● **Consigne**
D'après le texte sur la résidence d'artiste en entreprise, les affirmations (a), (b) et (c) sont-elles exactes ? Pour chacune, répondez par oui ou par non et citez les mots du texte qui tranchent.
(a) Philippe Normand a connu le programme par l'intermédiaire de Réseau Entreprendre 93.
(b) La charte « Art et mondes du travail » a été rédigée uniquement par des artistes.
(c) Le projet de résidence est né à l'initiative de Réseau Entreprendre 93.

Ravie de cette première collaboration artistique, l’entreprise reçoit cette année le plasticien Pierre Paulin. Résidence d'artiste en entreprise. A l’aube de cette seconde résidence, retour en lumière sur une expérience unique pendant laquelle, employés et artiste, échangent leurs regards et leurs savoir-faire de "transformateurs de matière".
spectres, etc. - Sara Favriau © cneai
Art et mondes du travail
Les résidences d’artistes en entreprise s’appuient sur la charte "Art et mondes du travail", élaborée par des artistes, des entrepreneurs, et des acteurs de l’action culturelle. Cette charte promeut la présence de l’art sur les lieux de travail dans tous les secteurs d'activité.
Philippe Normand, directeur de La Compagnie française du Bouton, a découvert le programme "Résidence d’artistes en entreprise" grâce à Réseau Entreprendre 93. L’entrepreneur pantinois a vu dans ce projet l’occasion pour son personnel de "valoriser à leurs propres yeux leur création quotidienne d'un objet utile, mais "beau"." A l’initiative du service Arts plastiques de la DRAC Ile-de-France, c’est un projet de résidence de recherche et de création qui s’est mis en place. Associant la Compagnie française du Bouton, le cneai et la sculptrice Sara Favriau, cette résidence "tournée vers la rencontre et l'échange, ouverte aux surprises et aux expérimentations nouvelles" selon les mots-mêmes de l’artiste, accorde une place centrale à l'exploration.
Une carte blanche "particulièrement pertinente" selon le directeur de l’entreprise, "puisqu’en l’absence de contrainte ou de projet, l’artiste, ayant trouvé son inspiration dans notre métier, a finalement créé une œuvre directement inspirée de nos produits." Cette démarche a permis aux employés de La Compagnie Française du Bouton de poser un regard nouveau sur leur travail, devenu source d’inspiration et matière à exposition.

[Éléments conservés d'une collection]
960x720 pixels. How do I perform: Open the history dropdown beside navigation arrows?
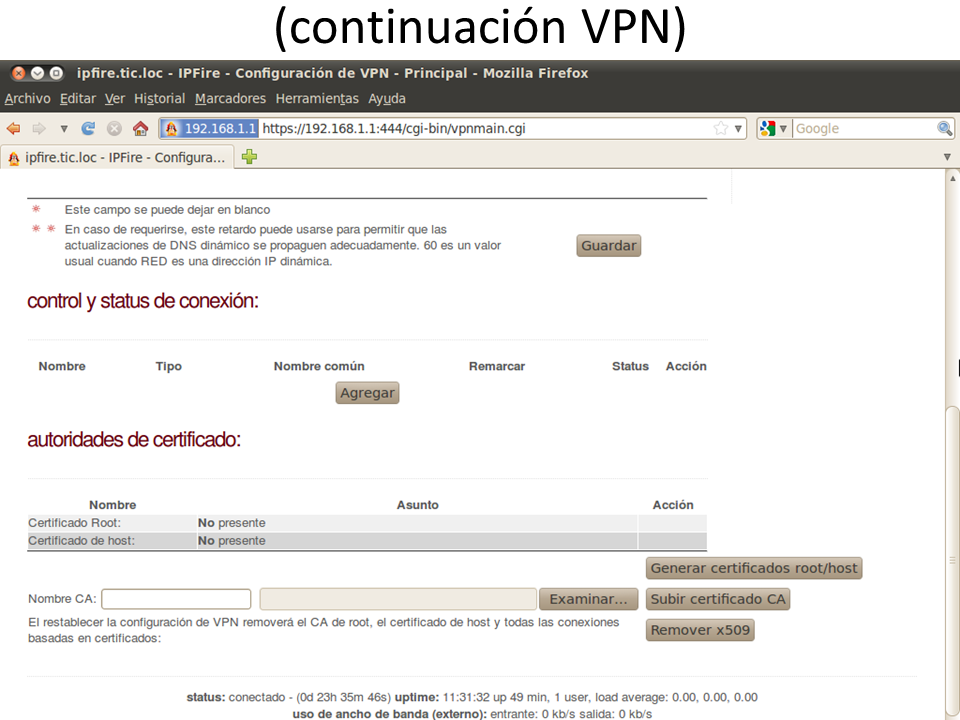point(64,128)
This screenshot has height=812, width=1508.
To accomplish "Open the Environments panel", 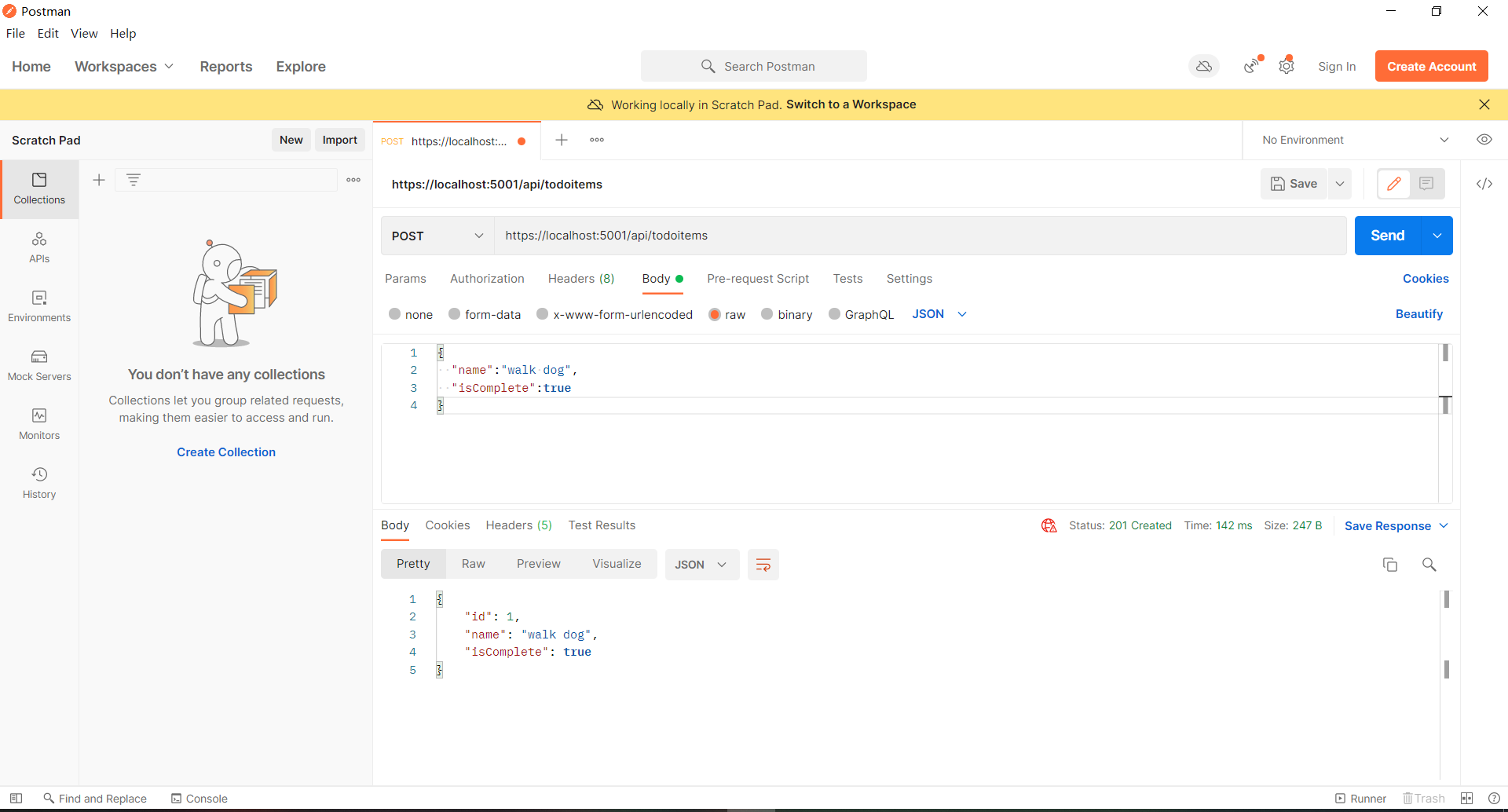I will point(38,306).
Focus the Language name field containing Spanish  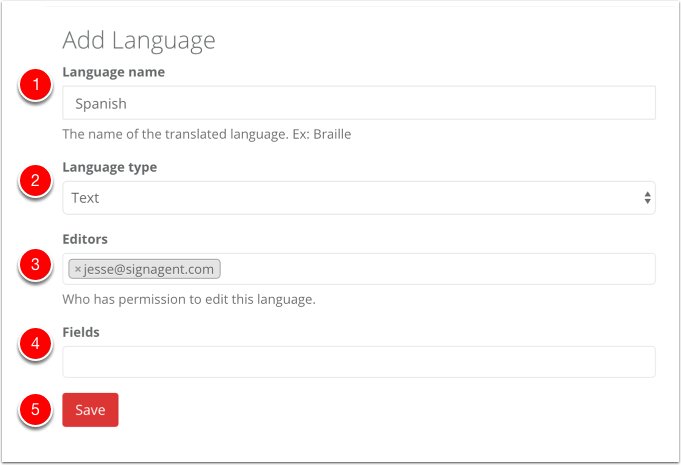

● **Réponse attendue**
(a) Oui : « a découvert le programme "Résidence d’artistes en entreprise" grâce à Réseau Entreprendre 93 ».
(b) Non : « élaborée par des artistes, des entrepreneurs, et des acteurs de l’action culturelle ».
(c) Non : « A l’initiative du service Arts plastiques de la DRAC Ile-de-France ».